**THE PROBLEM:** The material below holds pictures, which are to be left out; copy exactly the lines from the one with "Select the Вт weekday in first schedule row" through the one with "The image size".

**DATASET:**
^^^^^^^^^^^^^^^^

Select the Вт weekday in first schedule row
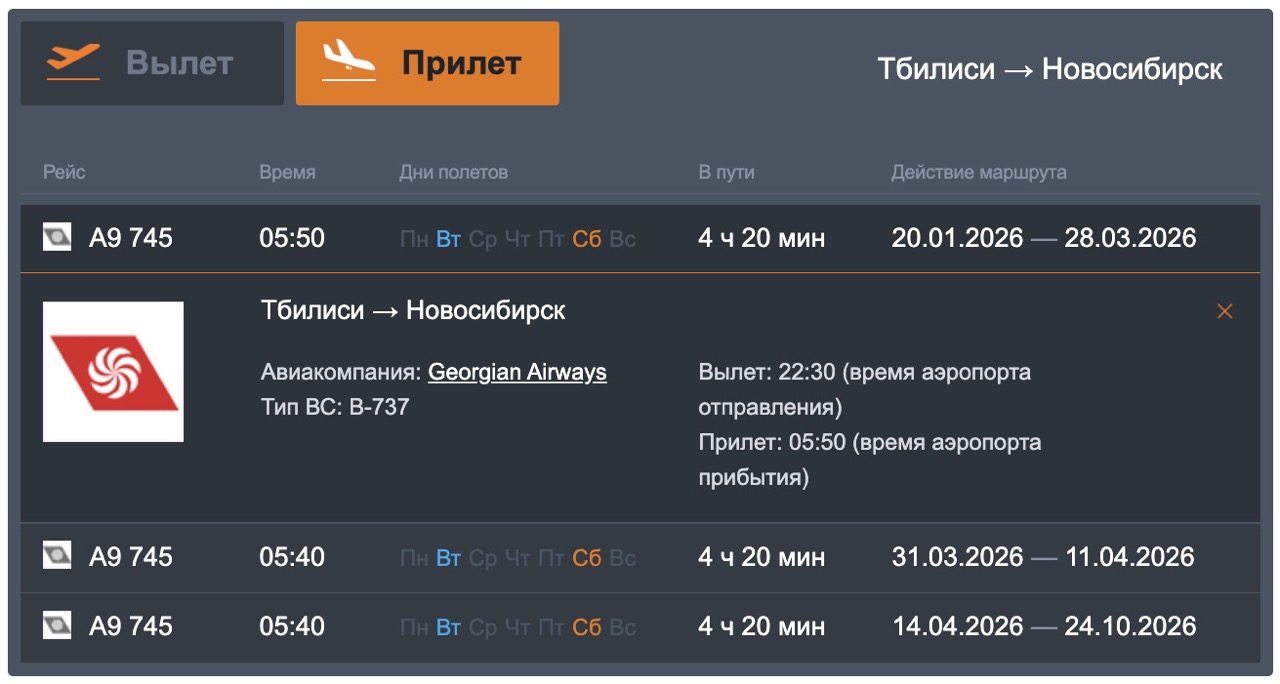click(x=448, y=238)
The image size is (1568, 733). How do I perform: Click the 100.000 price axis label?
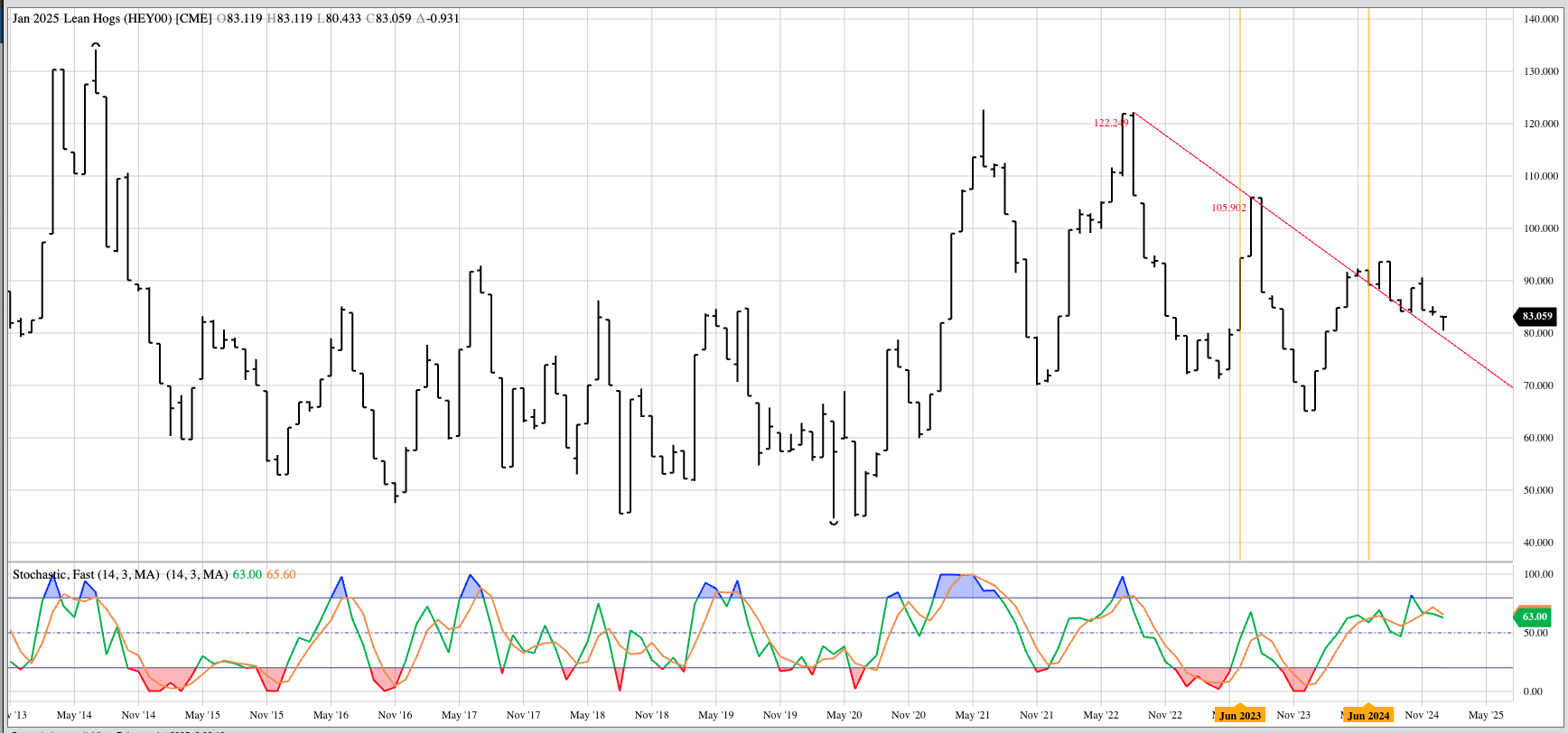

^^^^^^^^^^^^^^^^

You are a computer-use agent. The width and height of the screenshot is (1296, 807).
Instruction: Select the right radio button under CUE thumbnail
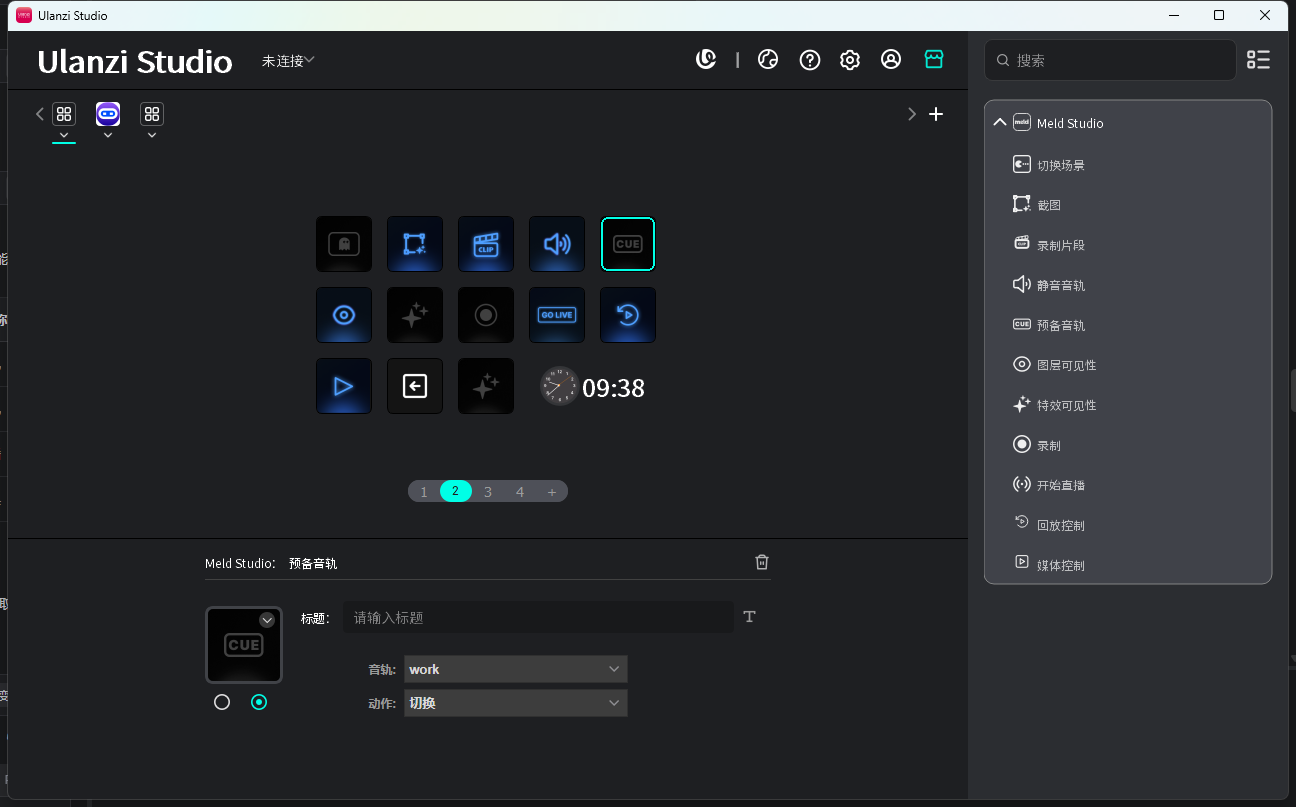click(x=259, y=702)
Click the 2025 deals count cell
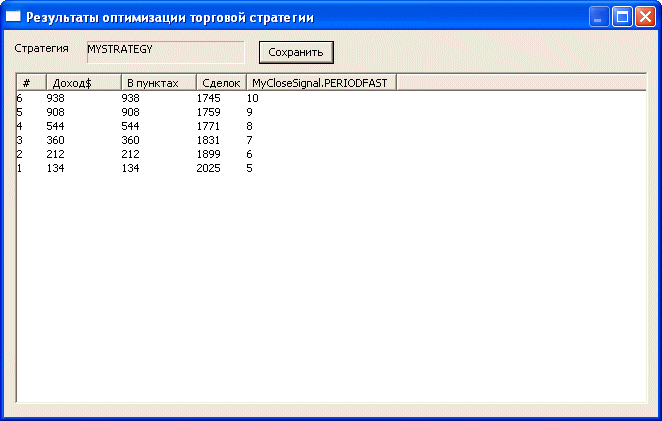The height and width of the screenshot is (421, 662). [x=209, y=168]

^^^^^^^^^^^^^^^^

**RESPONSE BOX:**
Select the Вт weekday in first schedule row
click(x=448, y=238)
The image size is (1568, 733). How do I perform: Click the 100.000 price axis label?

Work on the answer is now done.